## Exercise requirements
Your task is to return the data below, word for word.

## Provided data
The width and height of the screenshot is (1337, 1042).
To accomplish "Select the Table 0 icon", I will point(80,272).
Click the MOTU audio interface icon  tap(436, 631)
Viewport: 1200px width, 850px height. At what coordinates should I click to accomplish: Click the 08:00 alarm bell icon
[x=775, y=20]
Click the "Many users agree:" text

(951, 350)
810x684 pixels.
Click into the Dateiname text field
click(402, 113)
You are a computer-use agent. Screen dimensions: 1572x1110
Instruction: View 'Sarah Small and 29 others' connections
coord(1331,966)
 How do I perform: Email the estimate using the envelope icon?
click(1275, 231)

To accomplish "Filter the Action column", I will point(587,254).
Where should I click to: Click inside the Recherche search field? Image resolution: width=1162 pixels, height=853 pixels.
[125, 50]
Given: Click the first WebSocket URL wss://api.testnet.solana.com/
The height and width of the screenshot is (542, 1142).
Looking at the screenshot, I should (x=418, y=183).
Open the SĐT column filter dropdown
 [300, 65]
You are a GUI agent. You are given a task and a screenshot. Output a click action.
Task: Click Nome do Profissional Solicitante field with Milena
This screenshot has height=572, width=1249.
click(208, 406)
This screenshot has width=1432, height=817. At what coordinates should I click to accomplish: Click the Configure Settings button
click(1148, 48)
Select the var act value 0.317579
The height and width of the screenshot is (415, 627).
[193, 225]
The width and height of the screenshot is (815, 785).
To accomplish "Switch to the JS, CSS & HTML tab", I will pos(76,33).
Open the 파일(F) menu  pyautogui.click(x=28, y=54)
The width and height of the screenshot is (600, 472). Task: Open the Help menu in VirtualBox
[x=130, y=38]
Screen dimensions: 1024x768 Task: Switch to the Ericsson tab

## Expected answer
The width and height of the screenshot is (1337, 1042).
To accomplish "Select the Table 0 icon", I will point(80,272).
Click the MOTU audio interface icon  tap(436, 631)
Viewport: 1200px width, 850px height. At what coordinates should I click to accomplish: Click the 08:00 alarm bell icon
[x=775, y=20]
Click the "Many users agree:" text

(951, 350)
810x684 pixels.
Click into the Dateiname text field
click(402, 113)
You are a computer-use agent. Screen dimensions: 1572x1110
Instruction: View 'Sarah Small and 29 others' connections
coord(1331,966)
 How do I perform: Email the estimate using the envelope icon?
click(1275, 231)

To accomplish "Filter the Action column", I will point(587,254).
Where should I click to: Click inside the Recherche search field? Image resolution: width=1162 pixels, height=853 pixels.
[125, 50]
Given: Click the first WebSocket URL wss://api.testnet.solana.com/
The height and width of the screenshot is (542, 1142).
Looking at the screenshot, I should (x=418, y=183).
Open the SĐT column filter dropdown
 [300, 65]
You are a GUI agent. You are given a task and a screenshot. Output a click action.
Task: Click Nome do Profissional Solicitante field with Milena
This screenshot has height=572, width=1249.
click(208, 406)
This screenshot has width=1432, height=817. At what coordinates should I click to accomplish: Click the Configure Settings button
click(1148, 48)
Select the var act value 0.317579
The height and width of the screenshot is (415, 627).
[193, 225]
The width and height of the screenshot is (815, 785).
To accomplish "Switch to the JS, CSS & HTML tab", I will pos(76,33).
Open the 파일(F) menu  pyautogui.click(x=28, y=54)
The width and height of the screenshot is (600, 472). Task: Open the Help menu in VirtualBox
[x=130, y=38]
Screen dimensions: 1024x768 Task: Switch to the Ericsson tab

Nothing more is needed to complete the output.